If the particles are not being created or destroyed then the number, $$N$$ in some comoving volume is fixed. But the volume in the comoving volume is increasing as $$a^3$$. The number density $$n = N/V$$ is thus proportional to $$a^{-3}$$.

# Exercise 13.2.1

Matter Case:

\begin{equation*} \begin{aligned} \dot a^2 = a^2 \frac{8\pi G \rho_0}{3}a^{-3} = \frac{H_0^2}{a} \end{aligned} \end{equation*}

Since a is increasing with time, $$H_0^2/a$$ decreases with time, which means $$\dot a^2$$ decreases with time.

$$\Longrightarrow$$ the magnitude of $$\dot a$$ decreases with time, and since $$\dot a > 0$$ that means $$\dot a$$ decreases with time.

More mathematically:

\begin{equation*} \begin{aligned} \dot a = \frac{H_0}{a^{1/2}} \quad \Longrightarrow \quad \ddot a = -\frac{H_0}{2a^{3/2}}\dot a \end{aligned} \end{equation*}

Since $$\dot a > 0$$, it implies $$\ddot a < 0$$.

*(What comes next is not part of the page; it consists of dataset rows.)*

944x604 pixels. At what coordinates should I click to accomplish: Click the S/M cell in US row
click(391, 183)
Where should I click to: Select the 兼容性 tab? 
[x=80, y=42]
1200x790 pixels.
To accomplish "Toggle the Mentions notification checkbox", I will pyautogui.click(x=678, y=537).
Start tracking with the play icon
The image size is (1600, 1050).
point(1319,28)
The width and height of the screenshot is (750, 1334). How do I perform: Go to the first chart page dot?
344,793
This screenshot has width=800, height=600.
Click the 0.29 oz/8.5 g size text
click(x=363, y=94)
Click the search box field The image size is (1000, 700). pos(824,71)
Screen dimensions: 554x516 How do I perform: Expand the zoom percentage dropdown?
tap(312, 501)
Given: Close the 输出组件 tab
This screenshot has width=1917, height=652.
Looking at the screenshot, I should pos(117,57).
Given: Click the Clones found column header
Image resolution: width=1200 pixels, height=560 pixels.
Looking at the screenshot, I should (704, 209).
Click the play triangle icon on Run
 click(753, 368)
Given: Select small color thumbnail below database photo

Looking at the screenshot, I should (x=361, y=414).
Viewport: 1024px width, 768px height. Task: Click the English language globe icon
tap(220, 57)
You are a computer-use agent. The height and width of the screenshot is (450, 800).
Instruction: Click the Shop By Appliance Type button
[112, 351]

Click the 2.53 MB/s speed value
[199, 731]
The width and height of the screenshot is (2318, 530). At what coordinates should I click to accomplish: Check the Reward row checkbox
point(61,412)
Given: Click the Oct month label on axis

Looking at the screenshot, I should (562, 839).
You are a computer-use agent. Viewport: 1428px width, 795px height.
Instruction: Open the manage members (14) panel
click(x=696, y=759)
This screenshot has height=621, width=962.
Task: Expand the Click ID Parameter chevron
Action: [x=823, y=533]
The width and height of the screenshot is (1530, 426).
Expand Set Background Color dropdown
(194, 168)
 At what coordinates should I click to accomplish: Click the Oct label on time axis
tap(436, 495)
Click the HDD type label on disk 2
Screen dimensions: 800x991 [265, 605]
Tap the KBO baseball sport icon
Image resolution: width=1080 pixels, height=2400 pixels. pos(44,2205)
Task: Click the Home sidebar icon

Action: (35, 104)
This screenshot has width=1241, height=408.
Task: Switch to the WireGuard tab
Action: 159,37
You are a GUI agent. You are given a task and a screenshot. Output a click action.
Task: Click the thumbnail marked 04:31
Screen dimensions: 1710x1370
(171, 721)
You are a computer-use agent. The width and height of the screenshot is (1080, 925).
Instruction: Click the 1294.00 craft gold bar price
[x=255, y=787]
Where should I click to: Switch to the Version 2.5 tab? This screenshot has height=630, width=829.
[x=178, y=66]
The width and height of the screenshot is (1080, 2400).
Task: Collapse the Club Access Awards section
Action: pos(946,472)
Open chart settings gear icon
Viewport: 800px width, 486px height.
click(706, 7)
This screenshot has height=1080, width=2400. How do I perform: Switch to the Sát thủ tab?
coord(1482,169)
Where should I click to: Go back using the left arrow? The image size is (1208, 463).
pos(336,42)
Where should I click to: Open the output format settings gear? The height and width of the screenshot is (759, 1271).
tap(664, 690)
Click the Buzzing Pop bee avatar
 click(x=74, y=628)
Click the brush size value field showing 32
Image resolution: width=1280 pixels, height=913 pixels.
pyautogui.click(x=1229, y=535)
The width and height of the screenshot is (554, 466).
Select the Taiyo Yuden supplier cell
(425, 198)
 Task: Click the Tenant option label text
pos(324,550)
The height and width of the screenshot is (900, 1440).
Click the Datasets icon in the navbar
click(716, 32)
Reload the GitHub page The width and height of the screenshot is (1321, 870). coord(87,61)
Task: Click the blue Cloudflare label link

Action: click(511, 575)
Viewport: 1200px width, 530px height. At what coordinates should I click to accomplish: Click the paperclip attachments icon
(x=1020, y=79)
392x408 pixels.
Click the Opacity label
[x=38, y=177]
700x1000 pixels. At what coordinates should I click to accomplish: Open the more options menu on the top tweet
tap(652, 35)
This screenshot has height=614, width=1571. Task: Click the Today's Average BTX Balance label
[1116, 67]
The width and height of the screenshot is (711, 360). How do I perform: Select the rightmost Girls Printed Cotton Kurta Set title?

\begin{equation*} \begin{aligned} \dot a^2 = a^2 \frac{8\pi G \rho_0}{3}a^{-4} \end{aligned} \end{equation*}

\begin{equation*} \begin{aligned} \dot a = \frac{H_0}{a} \end{aligned} \end{equation*}

\begin{equation*} \begin{aligned} \ddot a = -\frac{H_0}{a^2}\dot a \end{aligned} \end{equation*}

Since $$\dot a > 0$$ we see $$\ddot a < 0$$.

# Exercise 13.2.2

\begin{equation*} \begin{aligned} \frac{\dot a^2}{a^2} = \frac{8\pi G \rho_0}{3}a^0 \quad \Longrightarrow \quad \dot a = H_0a \end{aligned} \end{equation*}
Therefore, $$\ddot a = H_0\dot a > 0$$.